Conduit Standoff Bracket
- Holds conduit pipe clear of the pole surface — prevents abrasion, allows water drainage
- Three sizes (50 / 75 / 100 mm standoff) covering 1 to 4 inch conduit
- Hot-dip galvanized to ASTM A-123 (≥86 μm)
- Saddle-style strap accepts PVC, EMT, or rigid steel conduit
Technical Specifications
| Catalog No. | Standoff (mm) | Conduit Range | Bolt | Weight (kg) | Surface |
|---|---|---|---|---|---|
| RAX-CSB-50 | 50 | 1 in (27 mm)–1.5 in (40 mm) | M12 | 0.6 | HDG |
| RAX-CSB-75 | 75 | 2 in (50 mm)–3 in (75 mm) | M12 | 0.9 | HDG |
| RAX-CSB-100 | 100 | 3.5 in (90 mm)–4 in (100 mm) | M16 | 1.3 | HDG |
Application & Installation




Where it is used
- Conduit runs carrying service drops or telecom cable up or down a pole
- Risers from underground service to overhead distribution
- Light-fixture wiring conduit on streetlight poles
- Equipment grounding conduit at substations and transformer poles
- Joint-use poles with separate conduit for primary vs telecom
Installation sequence
- Mark the pole at the conduit elevation per drawing; mount brackets every 3–5 ft along the run.

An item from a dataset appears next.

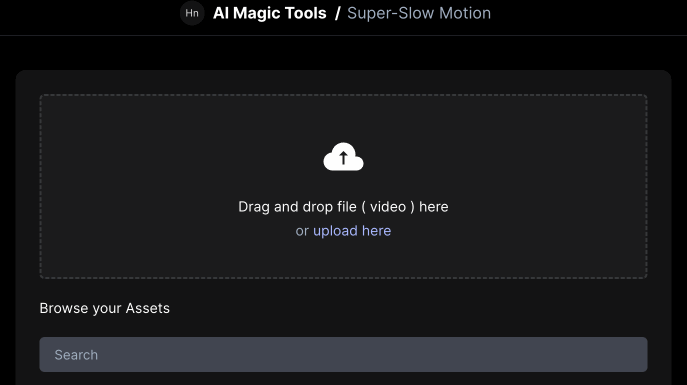Click the Search placeholder text in the field
This screenshot has height=385, width=687.
tap(76, 355)
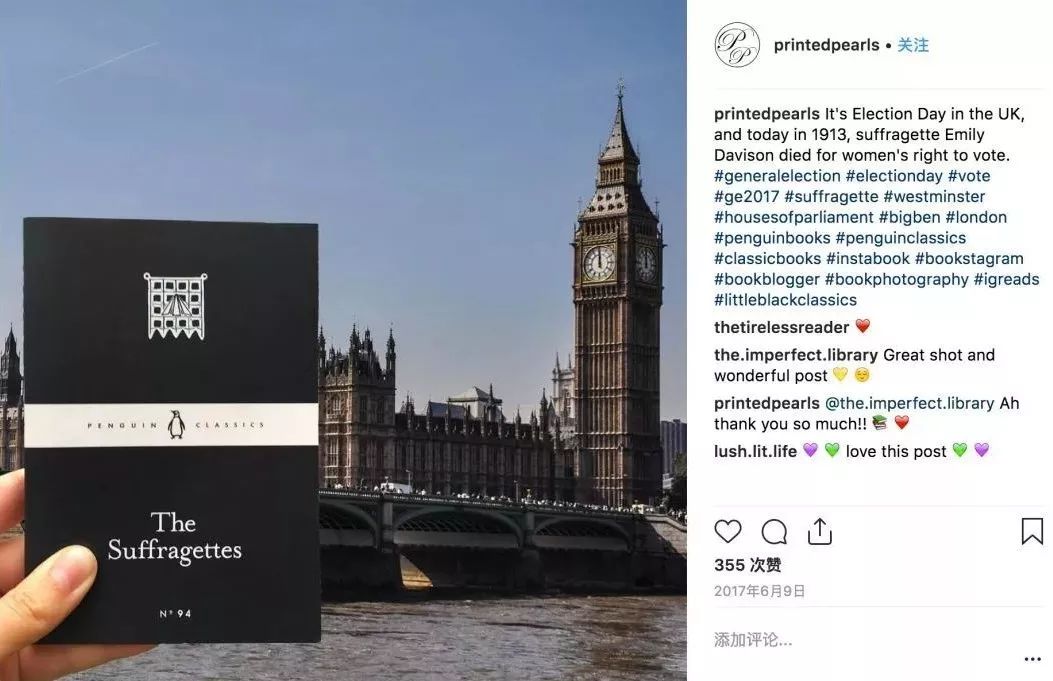Open the three-dot more options menu

pyautogui.click(x=1032, y=660)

- Through-bore at 9/16 in (M12) or 11/16 in (M16) for the mounting bolt.
- Install the bracket with a square washer on the back side of the pole.
- Open the saddle clamp, slip the conduit into position, and close the clamp.
- Tighten the saddle clamp until snug — do not over-torque, the conduit should not be crushed.
Buyer’s Guide: Conduit Standoff Bracket
1. When Do You Need a Conduit Standoff Bracket?
A conduit standoff bracket holds an electrical or telecom conduit pipe at a fixed distance from the pole surface. The standoff prevents the conduit from abrading the pole over time (a real failure mode on wood poles where moisture wicks into the contact area), and lets water drain freely around the pipe rather than pooling against it. The saddle-style design accommodates PVC, EMT, or rigid steel conduit, with a rubber-gasketed interior that prevents galvanic corrosion when dissimilar metals contact (e.g., galvanized bracket vs aluminum EMT).
Standard practice is to install brackets at 3–5 ft intervals along the conduit run, with extra brackets at any direction change. NEC Article 344 specifies maximum spacing for rigid steel conduit; refer to local code for the exact requirement in your jurisdiction. The 50 mm standoff handles routine service-drop conduit; 75 mm is the most common for primary feeder conduit; 100 mm with the heavier M16 bolt is for transmission-grade or substation applications.
2. How to Choose the Right Size
Pick by conduit diameter.
- RAX-CSB-50 — 1 to 1.5 inch conduit, service drops
- RAX-CSB-75 — 2 to 3 inch conduit, primary feeders (most-ordered)
- RAX-CSB-100 — 3.5 to 4 inch conduit, transmission / substation
Custom standoff distances and saddle diameters (covering 1/2 in to 6 in conduit) available with 5–7 day tooling, 200-piece minimum.